- intertitle
- Also known as: Daddy Run
- Simplified Chinese: 老爸快跑
- Hanyu Pinyin: Lǎo Bà Kuài Pǎo
- Created by: Zhang Haichao; Cao Guang;
- Written by: Zhang Yunxiao
- Directed by: Gao Yigong
- Starring: Xu Zheng; Yi Chunde;
- Ending theme: "Zhang San de Ling Yi Shou Ge" (张三的另一首歌) by Wang Tongyu
- Composer: Wang Tongyu
- Country of origin: China
- Original languages: Mandarin; some English;
- No. of episodes: 20

Production
- Producers: Li Jing; Li Jishan;
- Cinematography: Sun Molong
- Running time: 45 minutes
- Production companies: China International Television Corp.; Jun Lin Mei Jing Culture Communications;

Original release
- Network: CCTV-1
- Release: March 24, 2010

= Run Daddy Run =

Run Daddy Run is a 2010 Chinese television drama series, starring Xu Zheng as a struggling mid-aged father who must win a reality competition to not lose his son to a divorcing wife. Without money or transportation and hard-pressed by time, the protagonist is seen long-distance running in virtually every episode.

The series was filmed in Yantai around August 2008 and broadcast nationally on CCTV-1 in March 2010.

**Provided records:**

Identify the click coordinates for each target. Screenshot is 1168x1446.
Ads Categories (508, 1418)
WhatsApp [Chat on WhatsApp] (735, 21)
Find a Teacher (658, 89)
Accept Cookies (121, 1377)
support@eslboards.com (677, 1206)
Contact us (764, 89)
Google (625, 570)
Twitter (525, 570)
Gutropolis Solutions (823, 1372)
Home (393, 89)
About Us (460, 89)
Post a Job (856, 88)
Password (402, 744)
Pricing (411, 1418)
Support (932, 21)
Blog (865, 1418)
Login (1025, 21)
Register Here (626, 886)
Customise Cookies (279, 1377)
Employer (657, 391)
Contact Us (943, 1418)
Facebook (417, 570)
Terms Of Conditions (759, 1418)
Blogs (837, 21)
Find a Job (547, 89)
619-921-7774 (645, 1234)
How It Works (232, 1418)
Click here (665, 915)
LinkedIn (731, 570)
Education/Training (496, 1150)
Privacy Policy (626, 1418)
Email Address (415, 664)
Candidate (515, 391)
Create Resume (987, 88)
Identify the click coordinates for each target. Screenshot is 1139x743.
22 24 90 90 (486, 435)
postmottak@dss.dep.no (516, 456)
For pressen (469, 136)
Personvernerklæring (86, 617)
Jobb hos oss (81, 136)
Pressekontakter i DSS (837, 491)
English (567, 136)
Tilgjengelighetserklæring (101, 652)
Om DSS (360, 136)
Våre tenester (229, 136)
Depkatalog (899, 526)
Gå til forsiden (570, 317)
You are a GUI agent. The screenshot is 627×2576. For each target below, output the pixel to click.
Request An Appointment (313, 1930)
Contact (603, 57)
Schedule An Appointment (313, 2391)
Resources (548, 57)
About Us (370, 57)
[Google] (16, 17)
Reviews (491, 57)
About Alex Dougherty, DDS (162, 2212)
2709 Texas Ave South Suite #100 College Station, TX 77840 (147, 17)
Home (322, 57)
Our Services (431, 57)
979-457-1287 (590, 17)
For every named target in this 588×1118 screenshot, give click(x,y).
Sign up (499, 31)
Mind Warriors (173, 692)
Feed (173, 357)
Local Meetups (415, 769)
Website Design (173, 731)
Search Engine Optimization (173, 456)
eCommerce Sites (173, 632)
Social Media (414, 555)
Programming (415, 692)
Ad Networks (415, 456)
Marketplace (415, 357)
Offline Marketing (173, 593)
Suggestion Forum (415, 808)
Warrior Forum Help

**Problem to work on:** Who does the page on Run Daddy Run credit as the show's creators, writer, and director?

**Response to this exercise:**
- Zhang Haichao (creator)
- Cao Guang (creator)
- Zhang Yunxiao (writer)
- Gao Yigong (director)